U.S. Social Movements through Biography

CONTENTS OF CURRICULUM UNIT 21.01.03

  1. Unit Guide
  1. Introduction
  2. Rationale
  3. Learning Objectives
  4. Content Objectives
  5. Teaching Strategies
  6. Activities
  7. Appendix on Implementing District Standards
  8. Notes
  9. Bibliography

Remembering the Civil War: A Primary Source Comparative Study of Rhetoric and Author Purpose

Kariann Flynn

Published September 2021

Tools for this Unit:

Teaching Strategies

Modeling

Modeling is the explicit demonstration of a concept, and is an essential part of teaching students a new skill or in scaffolding them to achieve proficiency in a particular context24.  I will use modeling in this unit to achieve both of these outcomes. 

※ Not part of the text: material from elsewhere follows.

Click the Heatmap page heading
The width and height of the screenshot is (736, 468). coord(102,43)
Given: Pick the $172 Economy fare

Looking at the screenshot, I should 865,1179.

In order to successfully analyze and interpret primary sources, students will need to learn a protocol for approaching historical documents.  This protocol will be based on the document analysis guidelines developed by the National Archives that encourage students to “meet the document, observe its parts, try to make sense of it, and use it as historical evidence.”25  In addition to explicitly showing students how to complete the analysis protocol, I will also model critical thinking skills in the process of investigating a primary source.  For example, I will ask myself questions aloud about the document’s origin, author, and date to model inquiry.  Then, as we read the document as a class, I will draw verbal conclusions about the author’s purpose and central message, using textual-evidence to support my claims.  Thus, students will have an example of the physical and cognitive skills they will need to implement in an individual or small group primary source investigation.

Socratic Seminars

Socratic seminars are academic discussions in which students engage with peers and respond to open-ended questions about a text.26 The Socratic seminar gives students opportunities to improve speaking and listening skills while reviewing, debating, and discussing key takeaways from a text. 

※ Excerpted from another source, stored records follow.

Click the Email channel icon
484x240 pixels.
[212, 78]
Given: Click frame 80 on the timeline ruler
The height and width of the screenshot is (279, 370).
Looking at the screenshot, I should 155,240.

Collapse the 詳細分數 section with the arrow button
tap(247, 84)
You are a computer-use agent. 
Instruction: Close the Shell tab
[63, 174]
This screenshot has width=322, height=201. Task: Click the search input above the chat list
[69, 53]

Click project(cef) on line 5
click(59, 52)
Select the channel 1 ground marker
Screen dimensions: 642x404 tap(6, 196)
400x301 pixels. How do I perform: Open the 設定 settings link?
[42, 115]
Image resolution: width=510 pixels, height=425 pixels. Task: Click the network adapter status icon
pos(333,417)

The Socratic seminar will be an important teaching method in my unit as a formative assessment of students’ grasp of the material.  Some of the sources students will investigate will reference people, places, and ideas that students may not be familiar with.  I hope to use the seminar as a space for students to ask questions and seek answers within their peer group before intervening to supplement background information or give a direct answer.  In addition to measuring student understanding, the seminars will help students build collective knowledge bases of the sources they are reading.  Socratic seminars are also crucial in strengthening students’ academic and social English language proficiency in the domains of listening and speaking.  Additionally, the seminar will serve as a whole class review of texts to support students that may need additional support in comprehending texts.

Collaborative Writing

Collaborative writing is a highly-scaffolded approach to teaching writing that occurs in three phases.  In the first phase of collaborative writing, the teacher and students “deconstruct” a mentor text as a class.  Students examine the organization and grammatical features of the mentor text, and the instructor gives explicit lessons on these features as necessary.  Then, the instructor leads the class in jointly constructing a text in the same genre as the mentor text.  During this “joint construction” phase, the teacher models the language, organization, and grammatical features of the genre that were analyzed during the deconstruction phase.  I often give students an additional opportunity to jointly construct a text in small groups or pairs.  In this way, I can more closely assess what skills or concepts students need more practice with before writing independently.  In the final phase of collaborative writing, students construct their texts independently.  This phase of “independent construction” is highly scaffolded by the previous whole-class and small-group writing practice.  Additionally, students have the benefit of referring to the jointly constructed texts (which serve as models) when constructing their own texts.27

Collaborative writing will be an integral part of teaching the genre of comparison to my English learners.  This method of teaching writing gives students multiple opportunities to negotiate and practice the comparison genre before they are expected to produce a comparison essay individually.  Moreover, students will frequently work together in small groups during the primary source exploration.  Collaborative writing will be key support to students as they apply newly learned grammar and language skills to compare texts with evidence-based responses.  These short, comparative writing exercises in small groups will help students build skills and confidence to complete the final writing task, a comparative essay.